** START RECORDS FOR THIS EXERCISE **
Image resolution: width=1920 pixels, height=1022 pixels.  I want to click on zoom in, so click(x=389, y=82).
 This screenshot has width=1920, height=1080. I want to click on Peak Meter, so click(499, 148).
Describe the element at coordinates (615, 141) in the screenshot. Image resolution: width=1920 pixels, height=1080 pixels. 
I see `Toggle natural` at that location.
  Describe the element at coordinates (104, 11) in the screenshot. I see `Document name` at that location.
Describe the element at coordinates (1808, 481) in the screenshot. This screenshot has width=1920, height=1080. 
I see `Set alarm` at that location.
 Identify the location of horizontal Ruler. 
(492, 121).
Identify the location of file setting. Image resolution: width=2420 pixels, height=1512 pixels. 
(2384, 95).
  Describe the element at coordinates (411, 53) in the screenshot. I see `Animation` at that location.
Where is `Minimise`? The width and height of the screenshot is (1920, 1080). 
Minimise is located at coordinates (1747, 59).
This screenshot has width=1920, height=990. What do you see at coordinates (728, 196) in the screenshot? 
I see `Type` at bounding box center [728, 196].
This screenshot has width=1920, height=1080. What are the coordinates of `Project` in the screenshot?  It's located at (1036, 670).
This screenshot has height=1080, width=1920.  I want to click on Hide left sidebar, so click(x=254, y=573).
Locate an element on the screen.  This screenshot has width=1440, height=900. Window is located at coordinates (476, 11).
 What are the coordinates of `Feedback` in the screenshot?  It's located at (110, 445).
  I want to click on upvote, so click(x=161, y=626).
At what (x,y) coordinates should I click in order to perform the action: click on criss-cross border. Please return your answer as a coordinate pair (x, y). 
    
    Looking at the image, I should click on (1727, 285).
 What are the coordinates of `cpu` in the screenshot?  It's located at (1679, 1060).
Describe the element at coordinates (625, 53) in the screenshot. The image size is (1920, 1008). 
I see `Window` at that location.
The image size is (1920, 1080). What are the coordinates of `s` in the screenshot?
** END RECORDS FOR THIS EXERCISE **
■ AIM OF THE EXERCISE:
Rewrite the lines from the one containing "Describe the element at coordinates (1808, 481)" through the one containing "at (110, 445)." as a Markdown table with the columns No. and Text. Omit any blank lines.

■ SOLUTION:
| No. | Text |
|---|---|
| 1 | Describe the element at coordinates (1808, 481) in the screenshot. This screenshot has width=1920, height=1080.  |
| 2 | I see `Set alarm` at that location. |
| 3 |  Identify the location of horizontal Ruler.  |
| 4 | (492, 121). |
| 5 | Identify the location of file setting. Image resolution: width=2420 pixels, height=1512 pixels.  |
| 6 | (2384, 95). |
| 7 |   Describe the element at coordinates (411, 53) in the screenshot. I see `Animation` at that location. |
| 8 | Where is `Minimise`? The width and height of the screenshot is (1920, 1080).  |
| 9 | Minimise is located at coordinates (1747, 59). |
| 10 | This screenshot has width=1920, height=990. What do you see at coordinates (728, 196) in the screenshot?  |
| 11 | I see `Type` at bounding box center [728, 196]. |
| 12 | This screenshot has width=1920, height=1080. What are the coordinates of `Project` in the screenshot?  It's located at (1036, 670). |
| 13 | This screenshot has height=1080, width=1920.  I want to click on Hide left sidebar, so click(x=254, y=573). |
| 14 | Locate an element on the screen.  This screenshot has width=1440, height=900. Window is located at coordinates (476, 11). |
| 15 |  What are the coordinates of `Feedback` in the screenshot?  It's located at (110, 445). |